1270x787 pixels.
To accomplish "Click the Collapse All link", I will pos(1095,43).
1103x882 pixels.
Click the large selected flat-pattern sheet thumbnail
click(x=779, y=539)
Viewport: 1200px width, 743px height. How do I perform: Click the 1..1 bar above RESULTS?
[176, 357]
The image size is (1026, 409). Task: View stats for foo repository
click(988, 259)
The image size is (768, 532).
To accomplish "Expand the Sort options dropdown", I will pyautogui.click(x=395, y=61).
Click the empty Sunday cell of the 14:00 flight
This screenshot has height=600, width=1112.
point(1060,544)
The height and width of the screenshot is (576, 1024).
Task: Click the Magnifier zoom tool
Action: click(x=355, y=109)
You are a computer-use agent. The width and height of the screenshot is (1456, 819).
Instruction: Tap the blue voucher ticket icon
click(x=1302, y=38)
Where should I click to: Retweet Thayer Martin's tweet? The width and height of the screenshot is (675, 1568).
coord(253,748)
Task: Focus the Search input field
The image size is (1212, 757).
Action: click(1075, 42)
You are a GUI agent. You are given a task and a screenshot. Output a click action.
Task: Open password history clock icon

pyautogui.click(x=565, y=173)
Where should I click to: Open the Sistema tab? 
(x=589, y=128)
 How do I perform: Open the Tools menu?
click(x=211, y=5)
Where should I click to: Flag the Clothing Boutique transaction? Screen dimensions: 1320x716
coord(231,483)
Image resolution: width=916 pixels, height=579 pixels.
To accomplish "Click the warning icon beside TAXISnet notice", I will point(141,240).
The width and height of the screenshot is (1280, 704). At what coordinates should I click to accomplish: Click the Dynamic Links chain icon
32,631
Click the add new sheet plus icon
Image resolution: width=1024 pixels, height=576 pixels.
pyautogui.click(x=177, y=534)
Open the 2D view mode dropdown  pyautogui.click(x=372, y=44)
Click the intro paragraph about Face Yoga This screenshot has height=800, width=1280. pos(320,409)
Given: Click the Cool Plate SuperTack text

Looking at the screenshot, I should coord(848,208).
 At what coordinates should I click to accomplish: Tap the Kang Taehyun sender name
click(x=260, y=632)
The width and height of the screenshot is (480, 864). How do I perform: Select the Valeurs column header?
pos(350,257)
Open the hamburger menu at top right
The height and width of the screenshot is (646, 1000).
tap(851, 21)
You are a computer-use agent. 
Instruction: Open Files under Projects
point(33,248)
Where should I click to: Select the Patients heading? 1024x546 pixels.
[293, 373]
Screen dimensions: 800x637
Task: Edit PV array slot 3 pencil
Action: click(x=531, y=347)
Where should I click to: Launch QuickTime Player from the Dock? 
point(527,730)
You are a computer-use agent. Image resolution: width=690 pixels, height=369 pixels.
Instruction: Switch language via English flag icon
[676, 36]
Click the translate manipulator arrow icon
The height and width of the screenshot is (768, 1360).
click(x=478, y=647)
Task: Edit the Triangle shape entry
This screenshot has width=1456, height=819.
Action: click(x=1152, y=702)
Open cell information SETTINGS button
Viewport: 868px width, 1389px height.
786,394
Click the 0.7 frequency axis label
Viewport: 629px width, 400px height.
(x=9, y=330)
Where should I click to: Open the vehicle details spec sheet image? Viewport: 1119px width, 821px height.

────────────────

Task objective
Every line of the listing should be repeated exactly.

Expected answer
1270x787 pixels.
To accomplish "Click the Collapse All link", I will pos(1095,43).
1103x882 pixels.
Click the large selected flat-pattern sheet thumbnail
click(x=779, y=539)
Viewport: 1200px width, 743px height. How do I perform: Click the 1..1 bar above RESULTS?
[176, 357]
The image size is (1026, 409). Task: View stats for foo repository
click(988, 259)
The image size is (768, 532).
To accomplish "Expand the Sort options dropdown", I will pyautogui.click(x=395, y=61).
Click the empty Sunday cell of the 14:00 flight
This screenshot has height=600, width=1112.
point(1060,544)
The height and width of the screenshot is (576, 1024).
Task: Click the Magnifier zoom tool
Action: click(x=355, y=109)
You are a computer-use agent. The width and height of the screenshot is (1456, 819).
Instruction: Tap the blue voucher ticket icon
click(x=1302, y=38)
Where should I click to: Retweet Thayer Martin's tweet? The width and height of the screenshot is (675, 1568).
coord(253,748)
Task: Focus the Search input field
The image size is (1212, 757).
Action: click(1075, 42)
You are a GUI agent. You are given a task and a screenshot. Output a click action.
Task: Open password history clock icon

pyautogui.click(x=565, y=173)
Where should I click to: Open the Sistema tab? 
(x=589, y=128)
 How do I perform: Open the Tools menu?
click(x=211, y=5)
Where should I click to: Flag the Clothing Boutique transaction? Screen dimensions: 1320x716
coord(231,483)
Image resolution: width=916 pixels, height=579 pixels.
To accomplish "Click the warning icon beside TAXISnet notice", I will point(141,240).
The width and height of the screenshot is (1280, 704). At what coordinates should I click to accomplish: Click the Dynamic Links chain icon
32,631
Click the add new sheet plus icon
Image resolution: width=1024 pixels, height=576 pixels.
pyautogui.click(x=177, y=534)
Open the 2D view mode dropdown  pyautogui.click(x=372, y=44)
Click the intro paragraph about Face Yoga This screenshot has height=800, width=1280. pos(320,409)
Given: Click the Cool Plate SuperTack text

Looking at the screenshot, I should coord(848,208).
 At what coordinates should I click to accomplish: Tap the Kang Taehyun sender name
click(x=260, y=632)
The width and height of the screenshot is (480, 864). How do I perform: Select the Valeurs column header?
pos(350,257)
Open the hamburger menu at top right
The height and width of the screenshot is (646, 1000).
tap(851, 21)
You are a computer-use agent. 
Instruction: Open Files under Projects
point(33,248)
Where should I click to: Select the Patients heading? 1024x546 pixels.
[293, 373]
Screen dimensions: 800x637
Task: Edit PV array slot 3 pencil
Action: click(x=531, y=347)
Where should I click to: Launch QuickTime Player from the Dock? 
point(527,730)
You are a computer-use agent. Image resolution: width=690 pixels, height=369 pixels.
Instruction: Switch language via English flag icon
[676, 36]
Click the translate manipulator arrow icon
The height and width of the screenshot is (768, 1360).
click(x=478, y=647)
Task: Edit the Triangle shape entry
This screenshot has width=1456, height=819.
Action: click(x=1152, y=702)
Open cell information SETTINGS button
Viewport: 868px width, 1389px height.
786,394
Click the 0.7 frequency axis label
Viewport: 629px width, 400px height.
(x=9, y=330)
Where should I click to: Open the vehicle details spec sheet image? Viewport: 1119px width, 821px height.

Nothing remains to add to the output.